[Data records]

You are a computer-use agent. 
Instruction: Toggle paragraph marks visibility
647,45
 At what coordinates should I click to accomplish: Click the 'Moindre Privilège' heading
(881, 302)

# Directions
Extract every line from the one with "At what coordinates" down to the final line above, both included, exactly as written.

# Task solution
 At what coordinates should I click to accomplish: Click the 'Moindre Privilège' heading
(881, 302)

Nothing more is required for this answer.